Фраза прозвучала не как приказ, а как спасительная ниточка, протянутая ему, чтобы выйти из душной, напряженной атмосферы избы, чтобы остаться наедине с собой, пусть даже с тяжелым ведром в руках. Юрка лишь кивнул, сжав губы, взял заскрипевшее от времени и тяжести коромысло и два пустых ведра, звонко стукнувших друг о друга, и вышел, нарочито громко хлопнув невысокой, плотно подогнанной дверью. Ему хотелось этим хлопком выразить весь свой протест, выместить обиду, но дверь лишь глухо ударилась о косяк, и звук этот тут же растворился в безразличной утренней тишине.
Воздух был свеж и колок, словно ключевая вода, и обжигал легкие. Деревня. Зажатая между рекой и лесом, потихоньку просыпалась. Из труб нескольких изб, разбросанных вдоль единственной улицы-просёлка, уже поднимались в безоблачное небо тонкие, ленивые струйки дыма, расплывавшиеся в рыжем золоте восхода. С реки, с её плёсов, затянутых молочно-белым туманом, тянуло влажной, прохладной сыростью и запахом мокрых водорослей.
Юрка шел, не поднимая головы, глядя под ноги на утоптанную землю тропы, в такт покачивающимся пустым ведрам. Они мерно поскрипывали, и этот звук, казалось, отбивал такт его мрачным мыслям. В голове, не давая передышки, назойливо стучала, как дятел по сухому дереву, одна и та же мысль: Менам олӧм… Менам олӧм… Эти слова, которые он с детства слышал от стариков как завет быть хозяином своей судьбы, теперь казались горькой насмешкой. Но почему-то эти слова ничего не значили, пустели, как эти ведра, когда ты вынужден таскать воду по указке матери, когда каждый твой шаг предопределён.
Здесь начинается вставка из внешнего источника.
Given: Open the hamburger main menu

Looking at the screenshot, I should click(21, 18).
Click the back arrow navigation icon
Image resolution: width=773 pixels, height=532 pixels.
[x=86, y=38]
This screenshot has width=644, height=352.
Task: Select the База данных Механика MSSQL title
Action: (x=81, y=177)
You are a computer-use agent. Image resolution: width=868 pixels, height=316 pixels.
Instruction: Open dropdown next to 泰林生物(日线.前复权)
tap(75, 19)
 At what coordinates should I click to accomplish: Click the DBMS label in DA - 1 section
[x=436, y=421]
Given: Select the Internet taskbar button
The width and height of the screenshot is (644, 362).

И даже охота – та самая, вольная, зовущая в глубь тайги – зависела не от твоего желания и умения, а от прихоти бородатого купца из города и от цены на белку или соболя, назначенной где-то там, в неведомых ему конторах. Его жизнь, его «олӧм», оказывалось, была не его, а лишь звеном в чужой, непонятной и равнодушной цепи. И от этой мысли на душе становилось так же пусто и холодно, как в этих пустых ведрах, болтающихся на коромысле.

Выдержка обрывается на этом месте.